O discurso capitalista e a época da técnica

Para o curso sobre contradição, negação e oposição.

O discurso capitalista e a época da técnica

O discurso capitalista e a época da técnica entre Lacan e Heidegger são totalmente diferentes, mas falam em torno de algo Real que incide nos corpos e na linguagem buscando anular a possibilidade daquilo que se nomeia como sujeito ou da-sein, daquilo que aparece como não sendo meramente objeto.
O discurso capitalista quer mostrar a posição de um sujeito vinculado a um saber fazer que não faz laço e estaria em relação direta com objetos de consumo. Isso impede a possibilidade de um sujeito da falta que lide com o outro enquanto sujeito e com o objeto enquanto “(a)”, isto é, excesso e/ou defeito. O sujeito (da falta) do desejo se dissolve no gozo repetitivo que produz e se reproduz em objetos de consumo.
A técnica na sua realização põe o homem como disponível em seu funcionamento. A possibilidade de ser-ai, de da-sein, de morar entre o ontico e o ontológico, de estar aberto para aquilo que ainda não é, para aquilo que não é esperado dentro do planejamento e o cálculo, é bloqueada pela produção e reprodução da técnica: tudo é resultado de uma técnica, o fenômeno natural e a produção cultural.
Não é uma questão de escolha, mas de aparecimento. Optar por não participar é já uma forma de funcionar dentro do mecanismo como aquele que oferece outra opção de consumo ou de método de aparecimento e é imediatamente integrado no sistema. Se transforma em mais uma opção ou em um produto da técnica.
O discurso capitalista e a época da técnica falam dos modos em que nos encontramos na atualidade obturados diante da diferença e ao mesmo tempo, na medida em que são enunciados de alguma maneira, mostram que a fenda, o gap, a falha, a falta, o aberto ainda insiste e produz efeitos de linguagem onde algo como um sujeito ou um da-sein fala e evoca algo que não é apenas objeto de consumo e técnica. Porém, também podemos pensar que o discurso capitalista e a técnica contem em seu interior o discurso que os revela e são, portanto, inofensivos porque incluídos no mecanismo de funcionamento.
Junger se interroga acerca de se depois da segunda guerra mundial o Leviatão deixa algo sem observar. Ele considerava que o mundo estava totalmente tomado pelo poder do Leviatão. Mas ainda assim propõe três acontecimentos que poderiam estar fora do alcance do poder global que tudo o regula. Esses três acontecimentos são: o amor, a amizade e o vinho. Talvez, em alguma medida, algumas experiências de corpos e linguagens nomeadas com essas três palavras, por alguns instantes se mostrem na sua singularidade, antes de ser capturadas pelos mecanismos do gozo e da técnica. Talvez possamos encontrar outros eventos que em certa medida e tempo apareçam fora do gozo mortífero e da técnica automática que dissolvem a diferença. Proponho que um deles seja o ato de dizer a verdade. Falar a verdade pode ser um verdadeiro ato. A enunciação da verdade pode ser por algum momento uma irrupção que abre a possibilidade de que a diferença possa vir a aparecer e algo seja transformado. Se partirmos da falta ou do nada como aquilo que permite que algo apareça é necessariamente lógico que não possa sempre se dizer toda a verdade. Se há falha ou abertura sempre há algo que resta daquilo que é dito, algo não dito próprio da possibilidade do dizer. Falar a verdade, não toda, é a diferença em relação com o capital e a reprodução técnica na medida em que é inútil e irruptiva para um discurso calculado e produtivo.

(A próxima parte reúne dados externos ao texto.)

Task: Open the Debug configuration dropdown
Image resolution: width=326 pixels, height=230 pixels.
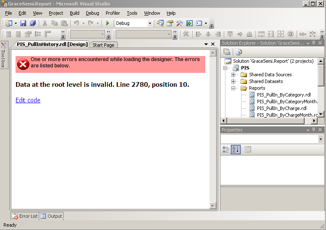Action: (149, 24)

E que seria falar a verdade? Em nossos termos, a partir dos elementos que fomos tentando articular em torno da diferença nos arriscamos a uma formulação.

Dizer a verdade é o ato enunciativo onde o sujeito aparece exposto á própria falta, isto é, ao próprio desejo (não ao desejo supostamente dele, não há propriedade privada do desejo ou da falta, senão exposto á falta ela mesma em relação com a qual o sujeito aparece enquanto sujeito da falta que “emerge” (?, a falta de uma palavra melhor) da fala enquanto verdadeira).


Assim, dizer a verdade é um verdadeiro ato político de consequências não mensuráveis e sem causa apropriada e razoável, é um evento gratuito (mas não mágico), uma doação que abre novas possibilidades de troca. Trata-se de um evento que poderia não ser. Dizemos político na medida em que entendemos esta noção como sendo aquilo que nomeia o campo fundamental de oposições entre agentes excludentes.